Starting at the first line, copy the data below through to the end, exactly.

Dataset entries
===
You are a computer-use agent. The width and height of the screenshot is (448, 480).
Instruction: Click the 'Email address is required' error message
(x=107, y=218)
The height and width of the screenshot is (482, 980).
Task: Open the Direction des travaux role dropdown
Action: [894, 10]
===
Output of the exercise:
You are a computer-use agent. The width and height of the screenshot is (448, 480).
Instruction: Click the 'Email address is required' error message
(x=107, y=218)
The height and width of the screenshot is (482, 980).
Task: Open the Direction des travaux role dropdown
Action: [894, 10]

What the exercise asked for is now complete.